'I Miss My Mum' - And What That Taught Me.


Over the holidays, I was caught off guard by several waves of sadness that seemed to arrive out of nowhere. The kind that hits like a ton of bricks and leaves you wondering what just happened. One morning, at the end of a high-heat yoga class, lying in a sweaty puddle in shavasana, a simple thought floated up: I miss my mum.

My mother has been living with dementia for almost a decade now. At Christmas especially, I’m reminded of all the years when she ran the show - the planning, the warmth, the magic she created. She made Christmas feel safe and joyful. I miss that version of her deeply.

As I lay there, letting the sadness move through me, something else became clear. Sitting right alongside the grief was an overwhelming amount of love. The reason I feel this ache is because I love her so much. And in that moment, connecting to the fact that I’ve had so many years of being loved in that way softened everything. Gratitude crept in. I smiled. My nervous system relaxed. The sadness didn’t disappear - but it no longer consumed me.

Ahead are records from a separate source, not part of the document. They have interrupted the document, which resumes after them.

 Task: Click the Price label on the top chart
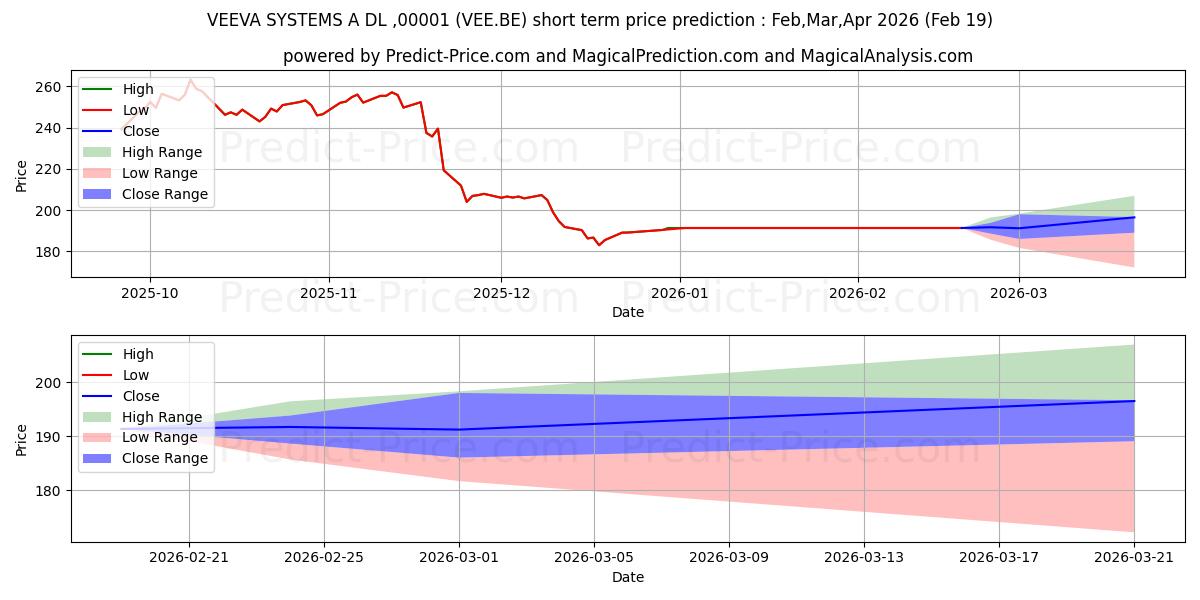coord(22,175)
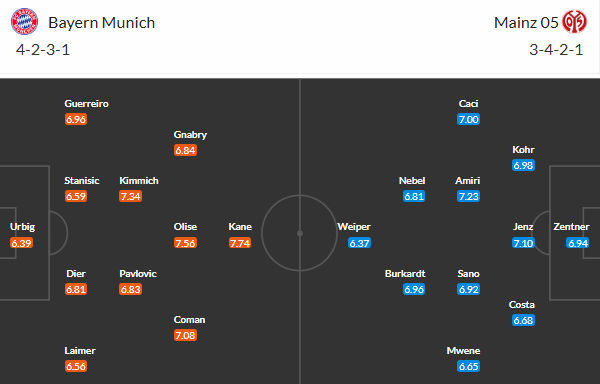This screenshot has width=600, height=384.
Task: Select Mwene player name
Action: 463,351
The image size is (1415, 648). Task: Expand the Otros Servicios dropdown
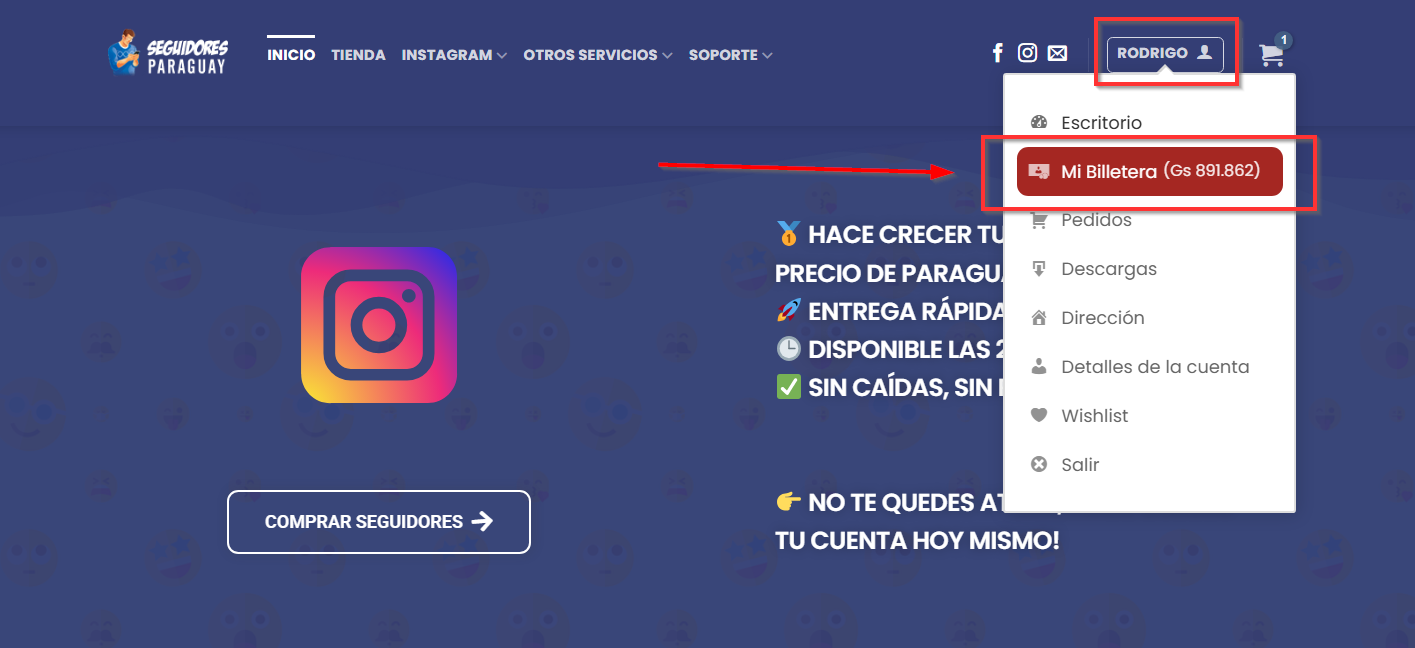[598, 55]
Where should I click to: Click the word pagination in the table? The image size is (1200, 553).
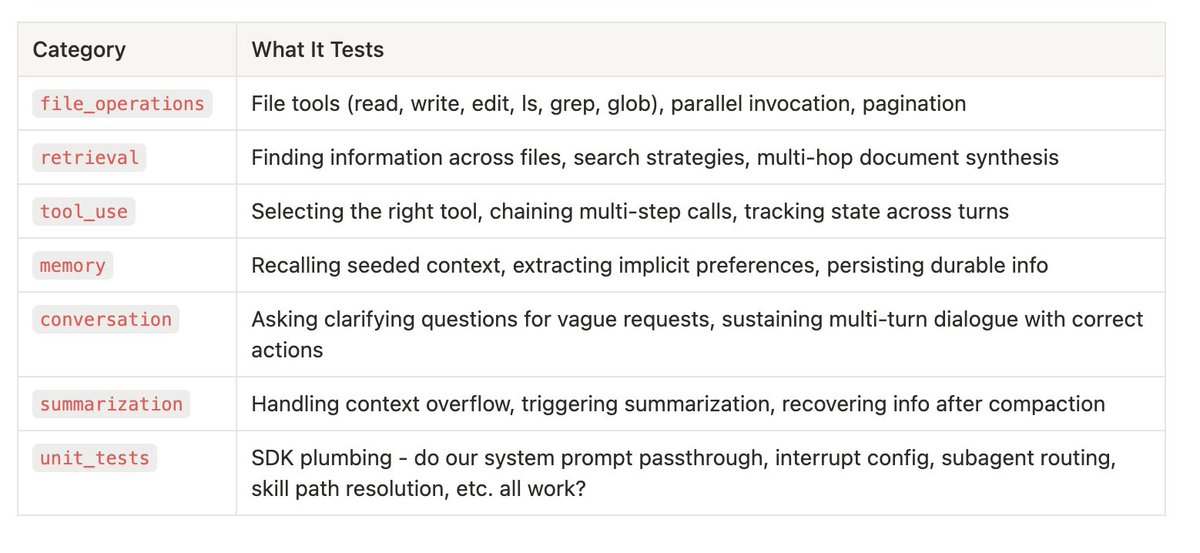click(x=914, y=103)
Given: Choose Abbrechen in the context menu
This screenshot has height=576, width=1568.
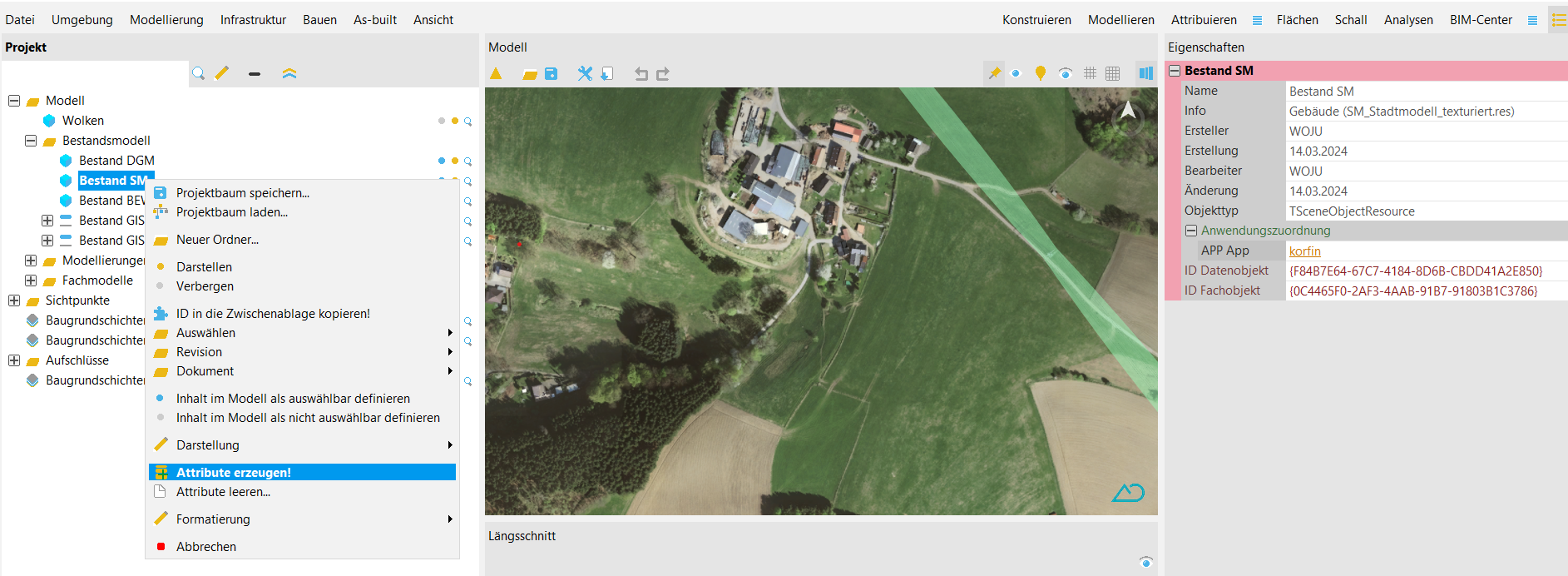Looking at the screenshot, I should [x=206, y=547].
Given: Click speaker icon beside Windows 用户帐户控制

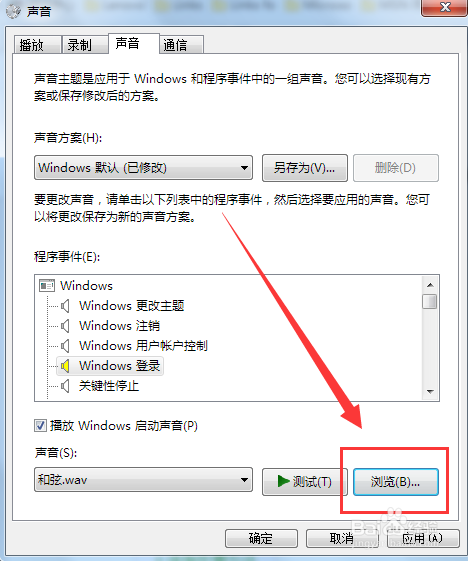Looking at the screenshot, I should pos(65,346).
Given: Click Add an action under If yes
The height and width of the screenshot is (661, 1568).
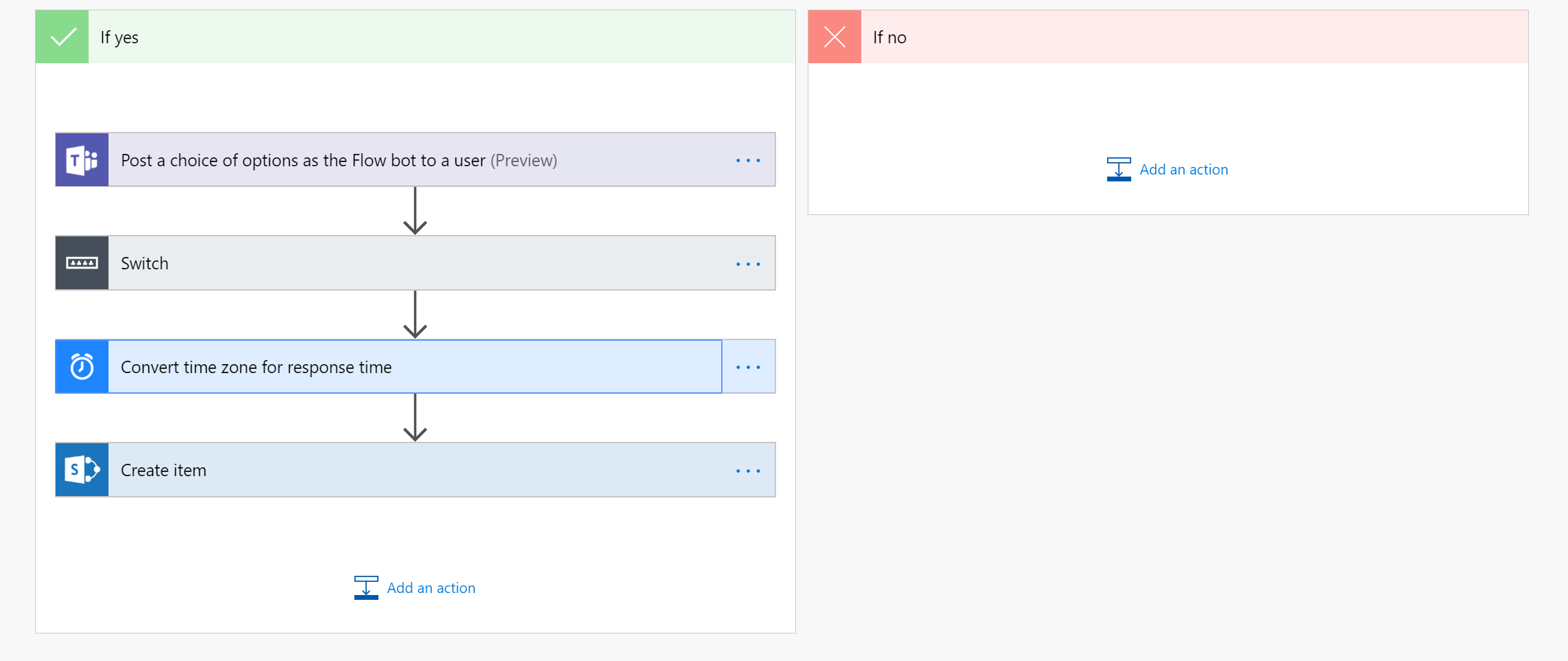Looking at the screenshot, I should [431, 588].
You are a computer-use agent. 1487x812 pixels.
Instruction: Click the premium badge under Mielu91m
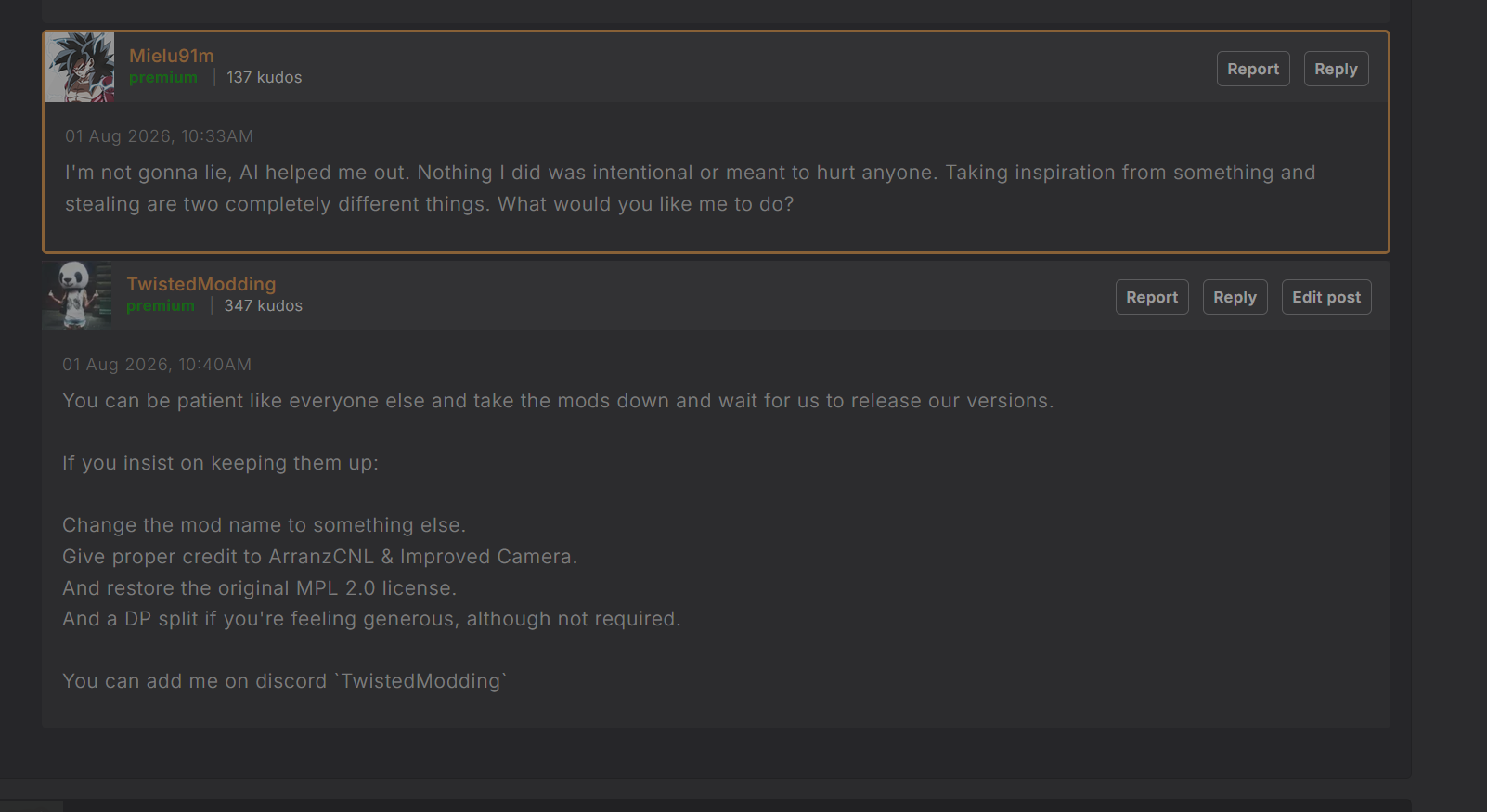point(163,78)
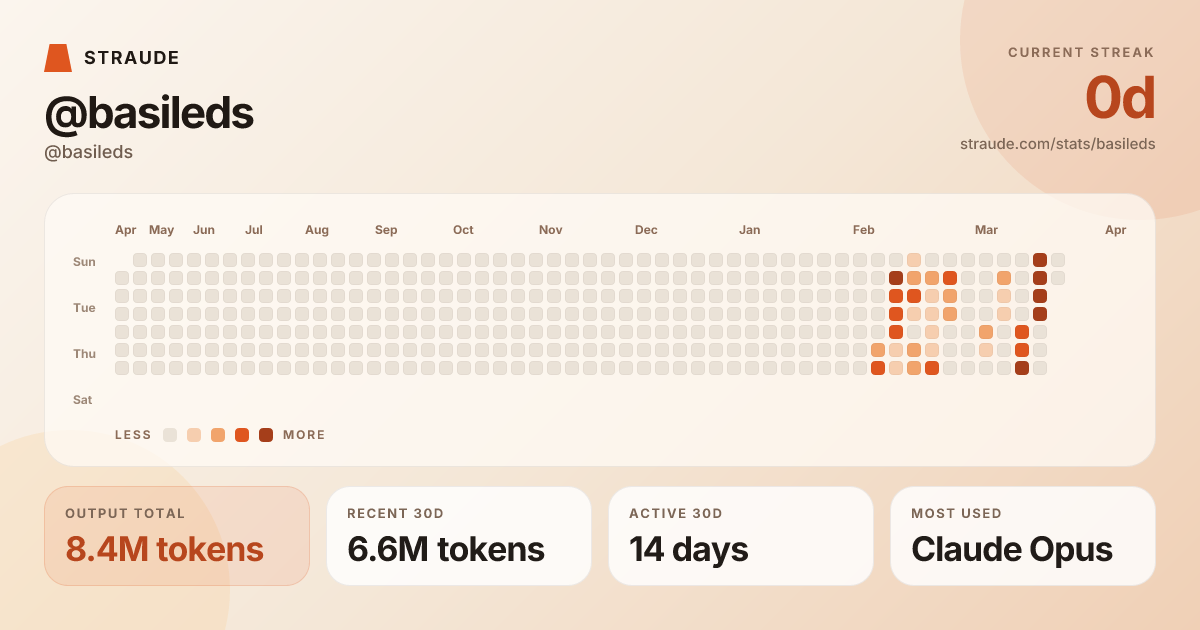
Task: Click the STRAUDE brand name
Action: point(132,58)
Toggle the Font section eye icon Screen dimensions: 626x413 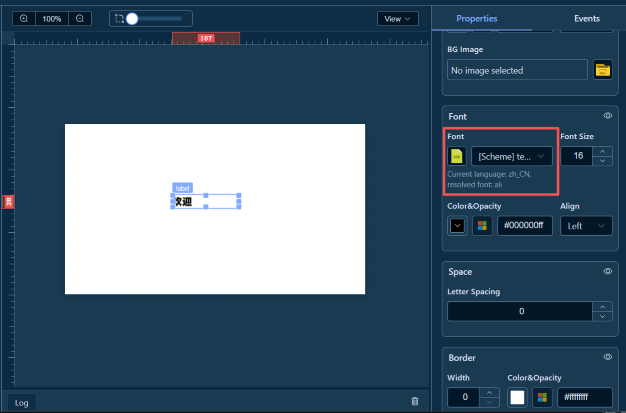[x=607, y=116]
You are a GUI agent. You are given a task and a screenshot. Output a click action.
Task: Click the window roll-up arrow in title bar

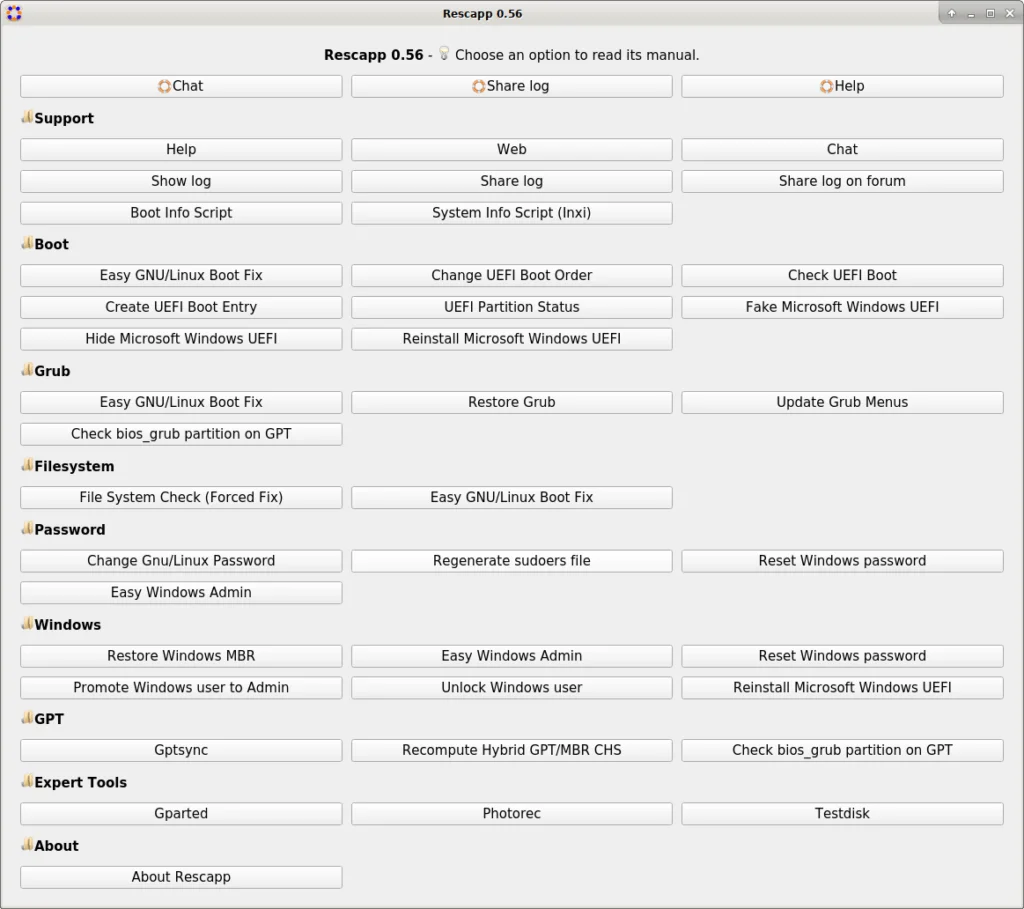[952, 13]
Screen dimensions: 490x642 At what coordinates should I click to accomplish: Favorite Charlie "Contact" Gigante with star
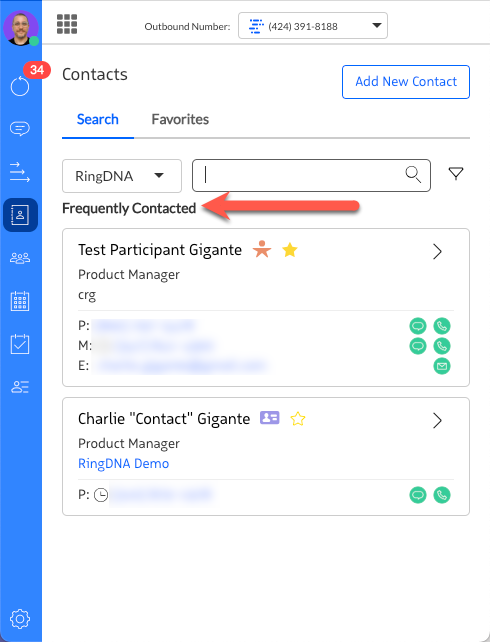(298, 419)
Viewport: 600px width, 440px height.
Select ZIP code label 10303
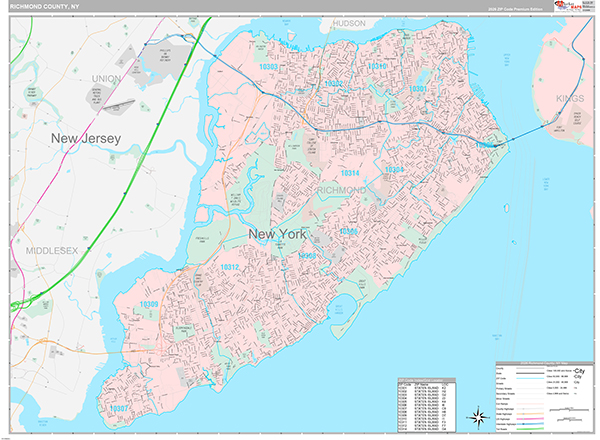(x=268, y=67)
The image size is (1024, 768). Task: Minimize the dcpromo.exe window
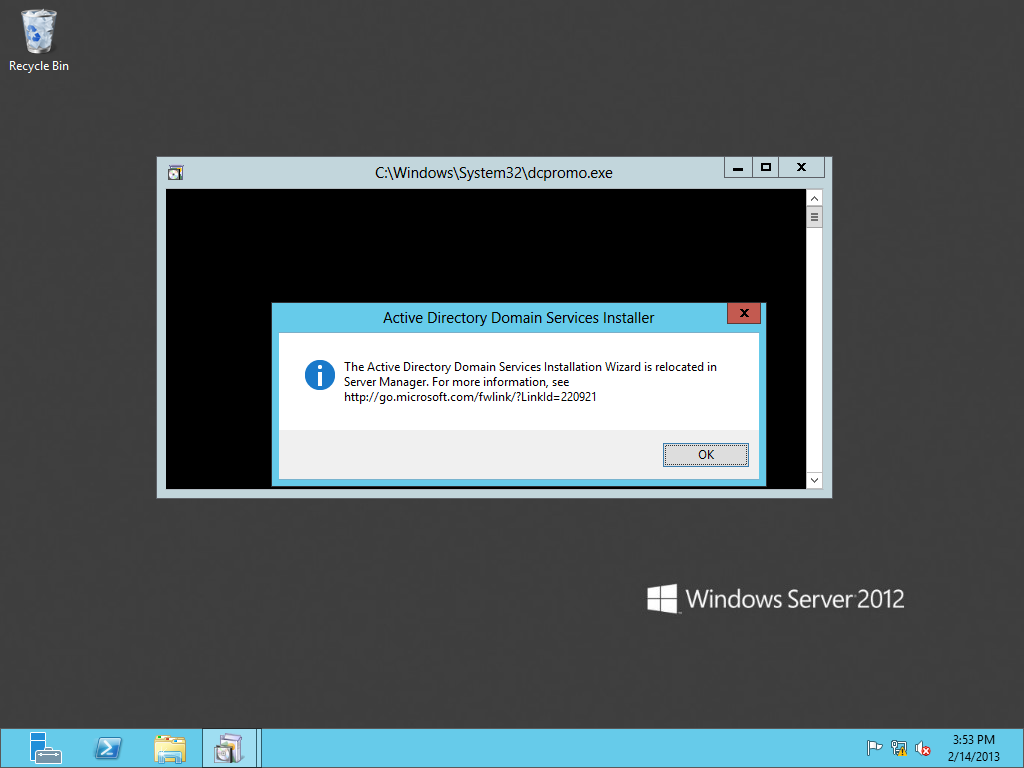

That experience reminded me of something important: our most difficult emotions are often deeply connected to what we love. Sadness points to love. Jealousy can point to desire or longing. Nerves often show us what we care about. Even rage can signal a boundary that matters deeply to us.

For all of us actors, this is especially relevant. We work in an industry that constantly asks us to access emotion, yet rarely teaches us how to live with it once the audition, rehearsal, or performance is over. We’re often encouraged to toughen up, to “not take it personally,” to move quickly from one opportunity to the next. But the truth is, sensitivity is not a weakness in this work - it’s a requirement.

If you care deeply about your craft, rejection will hurt. If you love storytelling, periods of creative stagnation will sting. If you’re invested in your growth, comparison and self-doubt may show up from time to time. These feelings don’t mean you’re doing something wrong. More often than not, they mean you’re doing something right - you’re invested.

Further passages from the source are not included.